Passage provided |
═══

Weather landing system has been delayed—again


By PAT MURPHY
Express Staff Writer

High hopes that Friedman Memorial Airport’s new weather landing system would be operating this spring have been dashed again.

If and when the new Transponder Landing System is installed and operating, it’s expected to sharply reduce the number of inbound airline flights cancelled or diverted to Twin Falls.

But Friedman Memorial Airport Manager Rick Baird told the airport’s governing authority Tuesday, Feb. 10, the TLS will not be certified for use by March as scheduled. He said the Federal Aviation Administration had not OK’d the Advanced Navigation and Positioning Corp. (ANPC) installation, which is in place but not operating.

To speed up acceptance, Baird said the airport has hired a consultant, Interflight Services, which is staffed with several retired FAA personnel, to work with the FAA to expedite certification.

═══

(Position data for words and items)
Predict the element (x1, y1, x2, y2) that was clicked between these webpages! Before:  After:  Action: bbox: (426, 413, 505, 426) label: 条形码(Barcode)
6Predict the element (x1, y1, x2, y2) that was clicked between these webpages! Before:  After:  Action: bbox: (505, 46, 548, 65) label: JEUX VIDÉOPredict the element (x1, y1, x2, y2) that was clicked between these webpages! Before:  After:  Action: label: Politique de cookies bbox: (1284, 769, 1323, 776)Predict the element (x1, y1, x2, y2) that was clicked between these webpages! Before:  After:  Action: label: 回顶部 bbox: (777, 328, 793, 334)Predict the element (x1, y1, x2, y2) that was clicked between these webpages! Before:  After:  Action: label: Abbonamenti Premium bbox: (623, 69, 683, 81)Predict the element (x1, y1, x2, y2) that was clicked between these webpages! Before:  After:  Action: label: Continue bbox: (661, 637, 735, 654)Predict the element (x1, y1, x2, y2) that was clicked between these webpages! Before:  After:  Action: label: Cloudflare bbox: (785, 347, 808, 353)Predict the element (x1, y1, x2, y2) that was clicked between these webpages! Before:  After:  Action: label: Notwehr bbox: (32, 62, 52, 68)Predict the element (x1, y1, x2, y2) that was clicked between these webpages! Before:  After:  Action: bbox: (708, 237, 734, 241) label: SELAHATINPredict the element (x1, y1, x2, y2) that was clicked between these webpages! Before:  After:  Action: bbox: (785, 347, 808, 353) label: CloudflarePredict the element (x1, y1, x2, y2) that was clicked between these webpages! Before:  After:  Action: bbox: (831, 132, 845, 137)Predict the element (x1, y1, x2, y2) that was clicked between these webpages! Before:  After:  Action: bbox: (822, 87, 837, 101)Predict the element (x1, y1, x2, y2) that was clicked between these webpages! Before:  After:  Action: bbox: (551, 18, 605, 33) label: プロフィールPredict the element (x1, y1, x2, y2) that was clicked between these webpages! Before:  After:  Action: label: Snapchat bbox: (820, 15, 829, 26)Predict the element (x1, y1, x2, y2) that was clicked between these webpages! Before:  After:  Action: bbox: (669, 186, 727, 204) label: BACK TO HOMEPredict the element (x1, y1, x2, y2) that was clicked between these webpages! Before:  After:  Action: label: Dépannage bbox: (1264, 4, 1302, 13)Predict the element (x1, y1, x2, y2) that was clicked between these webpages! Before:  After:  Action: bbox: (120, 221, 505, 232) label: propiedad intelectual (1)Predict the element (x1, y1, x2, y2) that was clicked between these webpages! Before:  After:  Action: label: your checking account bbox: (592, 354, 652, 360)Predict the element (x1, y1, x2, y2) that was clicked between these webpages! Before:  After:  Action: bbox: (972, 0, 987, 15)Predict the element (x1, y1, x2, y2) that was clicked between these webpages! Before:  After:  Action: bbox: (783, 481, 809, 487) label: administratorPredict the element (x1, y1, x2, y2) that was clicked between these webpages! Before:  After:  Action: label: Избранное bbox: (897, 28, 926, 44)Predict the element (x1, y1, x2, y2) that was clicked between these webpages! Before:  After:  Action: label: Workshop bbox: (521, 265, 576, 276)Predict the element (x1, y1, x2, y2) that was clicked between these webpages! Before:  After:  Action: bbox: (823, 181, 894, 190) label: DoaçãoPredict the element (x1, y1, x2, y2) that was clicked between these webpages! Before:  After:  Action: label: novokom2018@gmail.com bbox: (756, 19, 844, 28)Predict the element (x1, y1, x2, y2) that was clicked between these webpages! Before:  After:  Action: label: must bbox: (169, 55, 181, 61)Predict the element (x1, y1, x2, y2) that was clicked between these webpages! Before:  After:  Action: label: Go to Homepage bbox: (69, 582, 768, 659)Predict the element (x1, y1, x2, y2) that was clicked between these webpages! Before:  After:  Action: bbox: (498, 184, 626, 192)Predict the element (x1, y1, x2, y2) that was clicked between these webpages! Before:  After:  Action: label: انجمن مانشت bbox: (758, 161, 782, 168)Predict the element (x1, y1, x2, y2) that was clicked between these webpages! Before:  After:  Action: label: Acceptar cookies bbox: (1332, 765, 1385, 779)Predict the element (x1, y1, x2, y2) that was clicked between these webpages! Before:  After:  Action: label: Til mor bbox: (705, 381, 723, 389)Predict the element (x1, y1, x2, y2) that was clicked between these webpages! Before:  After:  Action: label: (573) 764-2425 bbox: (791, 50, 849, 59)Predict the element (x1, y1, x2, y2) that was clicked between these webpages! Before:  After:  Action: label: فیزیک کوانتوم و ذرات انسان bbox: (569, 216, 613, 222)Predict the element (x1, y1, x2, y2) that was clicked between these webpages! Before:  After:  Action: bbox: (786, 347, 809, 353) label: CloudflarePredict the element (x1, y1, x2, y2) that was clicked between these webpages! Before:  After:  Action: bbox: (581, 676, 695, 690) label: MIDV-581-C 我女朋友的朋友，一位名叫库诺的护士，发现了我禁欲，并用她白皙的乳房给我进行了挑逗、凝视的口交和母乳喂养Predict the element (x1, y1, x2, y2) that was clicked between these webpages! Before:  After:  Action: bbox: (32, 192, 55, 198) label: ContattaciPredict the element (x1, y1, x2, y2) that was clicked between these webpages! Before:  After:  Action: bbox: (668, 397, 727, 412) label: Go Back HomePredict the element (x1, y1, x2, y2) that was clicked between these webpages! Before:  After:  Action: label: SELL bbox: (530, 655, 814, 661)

═══

Tasks to perform |
#1 Summarize the article on the delayed weather landing system in two sentences.
#2 Carry on the article about the delayed weather landing system, picking up after its final sentence.
The rows above are separate material and unrelated to the article.

Responses per task |
#1 Friedman Memorial Airport's new Transponder Landing System, which is expected to sharply reduce cancelled or diverted inbound airline flights, will not be certified for use by March as scheduled because the FAA has not approved the installation, which is in place but not operating. Airport Manager Rick Baird told the airport's governing authority that a consultant, Interflight Services, has been hired to work with the FAA to expedite certification.

#2
Baird said later that he believes the TLS will be operational this fall, nearly a year later than the date targeted last December.

The $1 million system is far less expensive than the Instrument Landing System (ILS) operating at larger airports. The TLS allows aircraft to use their cockpit transponder instrument, whose numerical code settings primarily identifies them on aircraft controller radar screens, to dial in a code that activates needles on an ILS cockpit instrument to point to a proper approach through inclement weather to the runway.

The TLS is designed to lower minimum approaches to 980 feet ceilings and 2.75 miles visibility.

Airliners using Friedman Memorial now currently restrict landings if ceilings and visibility are less than 2,500 feet and five miles (Skywest’s limits) or 1,900 feet and 1.75 miles (Horizon’s).

ANPC has installed five TLS systems in the U.S., two of which are test systems. Three of them are operational (Watertown and Rhinelander Wis., and Pullman, Wash.).